**REQUIRED ACTIONS**
**A)** From the Great Khan Game page, return the passage from "The Great Khan Game is a fantasy" to "the known world.", copied word for word.
**B)** Decide whether each statement below agrees with the Great Khan Game page. Answer yes or no for each, and quote the words of the page that decide it.
(i) The game was published by TSR, Inc. in 1989.
(ii) The game is set in the Whamite Isles in the Sea of Fallen Stars.
(iii) Controlling the most territory at the end of the game is enough to win.
**C)** According to the Great Khan Game page, what are melds?

**PAGE EXTRACT**
The Great Khan Game
- Front cover of The Great Khan Game boxed set
- Genre: Role-playing game
- Publisher: TSR, Inc.
- Media type: Boxed set

= The Great Khan Game =

Board game by TSR

The Great Khan Game is a fantasy board game that was published by TSR, Inc in 1989.

==Overview==
The Great Khan Game is a game about acquiring countries, by gathering the various rulers and important people of the lands.

This card-and-board game humorously presents the epic sweep of politics, trade, and warfare, among budding fantasy empires. Peoples and rabble join with heroes and leaders to form nations intent on the economic, political, and military conquest of the known world.

The game is described in the sourcebook Forgotten Realms Adventures: "This is a whimsical board/card game of conquest and intrigue set in the Whamite Isles, several tiny specks of land in the Sea of Fallen Stars. Players try to direct the fortunes of nations to amass the most power before the Historian draws events to a close."

==Gameplay==
Players gather melds (groups of cards representing leaders and peoples), into rich and powerful nations that vie for control of territories on a map. To win, a player must control the most territory and have the richest treasury at the end of the game. The game offers various ways to gain gold (trade with and conquest of other nations, for example) and to gain control of nations and territory, usually by war (battles between melds of cards representing nations) and political coups (in which a nation changes hands when a competitor plays a more powerful meld than the existing meld representing a given country). As players draw cards each turn, new leaders and peoples come into play and event cards signal disasters (assassins, rare diseases, earthquakes, and peasant revolts) and windfalls (trade caravans, fleets, and philanthropists) for the competing nations.

**DATA SHOWN**
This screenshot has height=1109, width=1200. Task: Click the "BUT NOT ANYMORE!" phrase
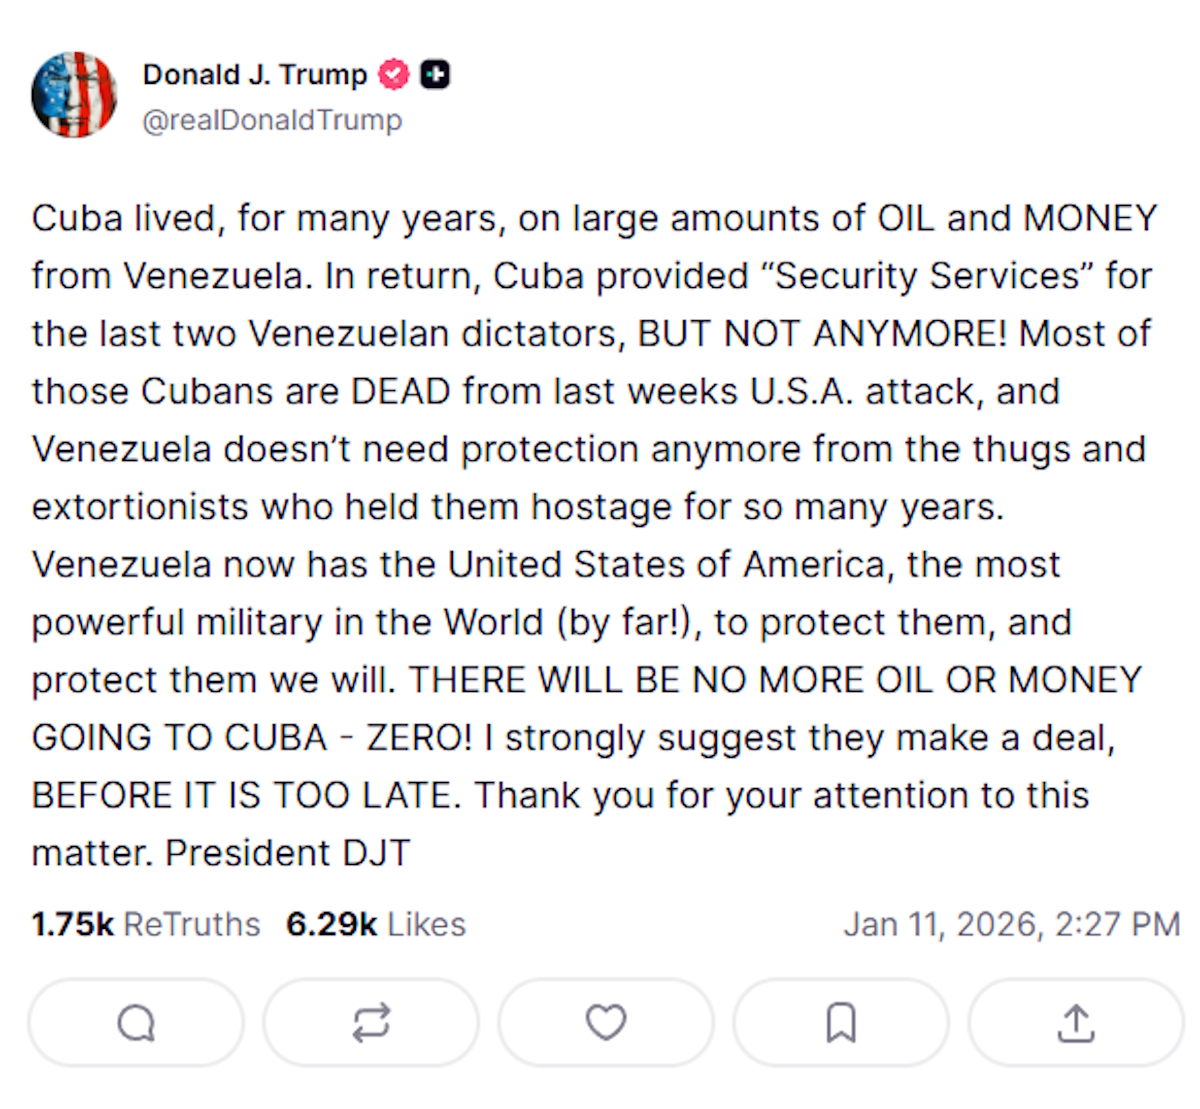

**ACTIVITY ANSWERS**
**A)**
The Great Khan Game is a fantasy board game that was published by TSR, Inc in 1989.

==Overview==
The Great Khan Game is a game about acquiring countries, by gathering the various rulers and important people of the lands.

This card-and-board game humorously presents the epic sweep of politics, trade, and warfare, among budding fantasy empires. Peoples and rabble join with heroes and leaders to form nations intent on the economic, political, and military conquest of the known world.

**B)**
(i) Yes: "The Great Khan Game is a fantasy board game that was published by TSR, Inc in 1989."
(ii) Yes: "set in the Whamite Isles, several tiny specks of land in the Sea of Fallen Stars"
(iii) No: "To win, a player must control the most territory and have the richest treasury at the end of the game."

**C)** Melds are groups of cards representing leaders and peoples.